Майя никак не комментирует мою сельскую простоту. Она выросла в коннектикутском пригороде в сорока минутах отсюда, и для нее в большом городе никогда не было ничего шикарного. Это просто место, куда ездили в субботу вечером, чтобы напиться.
— Сражайся с властью, — говорит она и поднимает кулак в воздух, вяло изображая революционное приветствие. — А если бунт не сработает и тебя уволят, не беспокойся. Будешь работать по контракту. Я помогу тебе начать — работы хватает.
Несмотря на проблему общения, когда находишься среди чужаков, Майя не теряет оптимизма по поводу работы по контракту. Она вроде тех иммигрантов, которые прибывают в Новый Свет и пишут домой письма о несказанных успехах и богатствах. Раньше я сопротивлялась этой пропаганде. Я знаю, что улицы не вымощены золотом. Я знаю, что в стране богатства большинство людей отнюдь не богато. Я все это знаю и цепляюсь за свою старосветскую жизнь. Но иногда выбора нет. Иногда события толкают тебя за океан. Работа в «Моднице» начинает напоминать мне картофельный голод.
Уже шесть часов, и тоненькая струйка посетителей внезапно превращается в толпу. Человек в туфлях от Гуччи (похожих на домашние шлепанцы) втискивается между нашими стульями и начинает отчаянно размахивать руками, стараясь привлечь к себе внимание бармена. В нью-йоркских барах такие штучки редко срабатывают.
— Возьми счет, — говорит Майя. Но я об этом уже подумала. Я уже переглянулась с барменом, и он подсчитывает наши заказы.

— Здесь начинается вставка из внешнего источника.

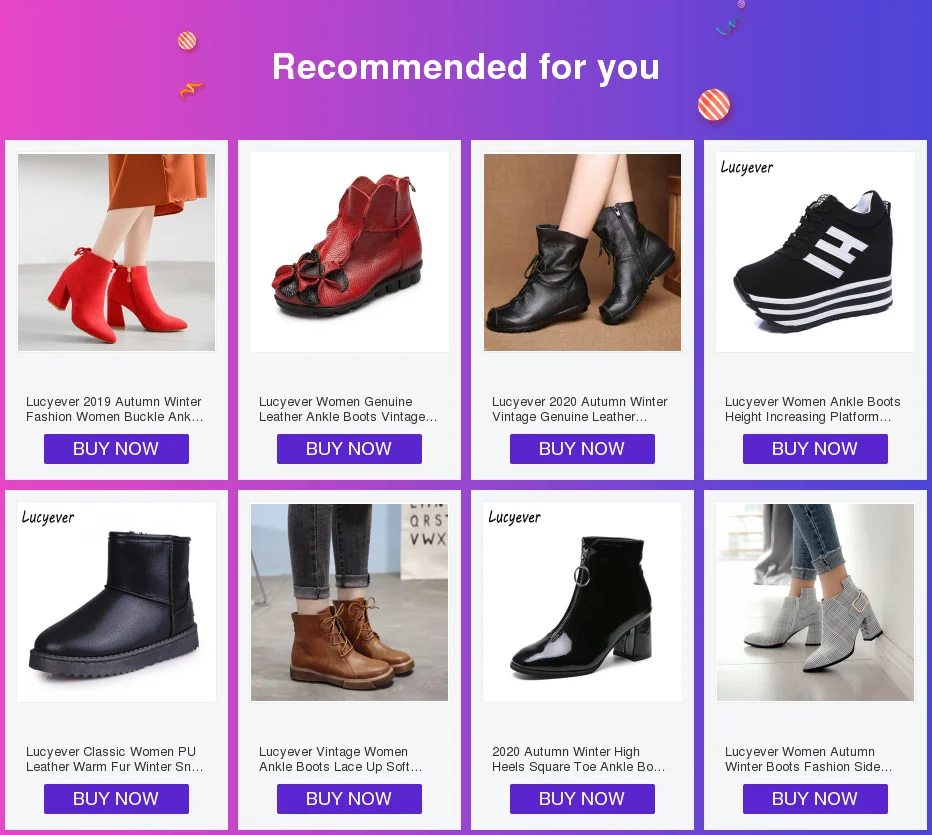
Task: Buy the Lucyever 2019 Buckle Ankle boots
Action: point(116,449)
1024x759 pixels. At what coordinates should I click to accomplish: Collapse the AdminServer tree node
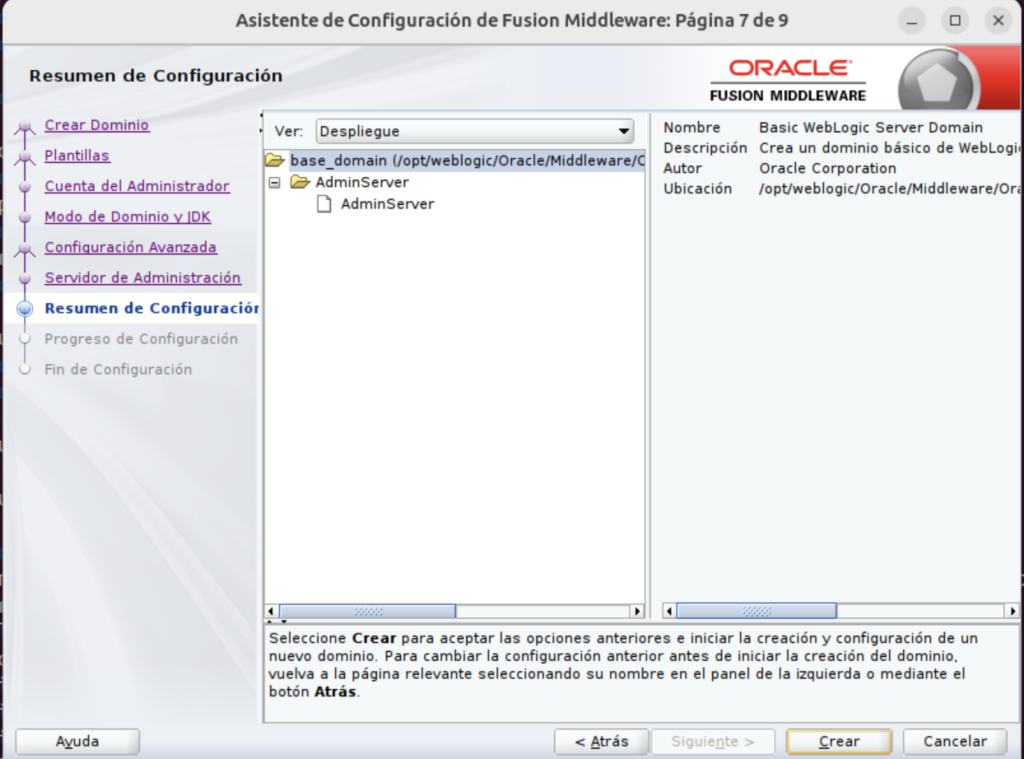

Как Майя ни протестует, я настаиваю, что выпивка за мой счет. Хотя я старалась выглядеть подавленно из уважения к ее чувствам, для меня это праздник, что Роджер ушел из нашей жизни. Да, семьдесят пять долларов — значительная часть моего бюджета на выпивку на этот месяц, но за такое удовольствие не жалко и заплатить.
В вестибюле Майя сразу отправляется в уборную, а я стою в углу и наблюдаю за входящими. Только что прибыла большая группа японских туристов, и пока мужчины, собравшись кучкой, ждут ключей от комнат, их жены бродят вокруг. Некоторые у газетного киоска листают журналы, другие сидят в вестибюле. Сам вестибюль полон случайных предметов — алюминиевых клепаных стульев, длинных желто-зеленых скамей, разбивающих комнату пополам, широких оранжевых диванчиков в стиле «бордельный шик», кресел, на обивке которых изображены собаки. Эти разномастные предметы не должны были бы сходиться вместе. Они не должны были бы сочетаться, и в любом другом месте и не сочетались бы, но здесь, на сером фоне, почему-то сочетаются.
Через пару минут появляется Майя. Как только она выходит из уборной, к ней подбегает японка и просит сфотографировать их группу, выстроившуюся на большой лестнице. Майя радостно соглашается, хотя ее фотографические навыки слегка подпорчены тем, сколько она выпила. Она закрывает объектив пальцем. Японки слишком вежливы, чтобы указать ей на это, и они благодарят Майю, но не расходятся. Когда мы уйдем, они позовут одну из своих приятельниц у стоек с журналами и попросят ее сделать новый снимок.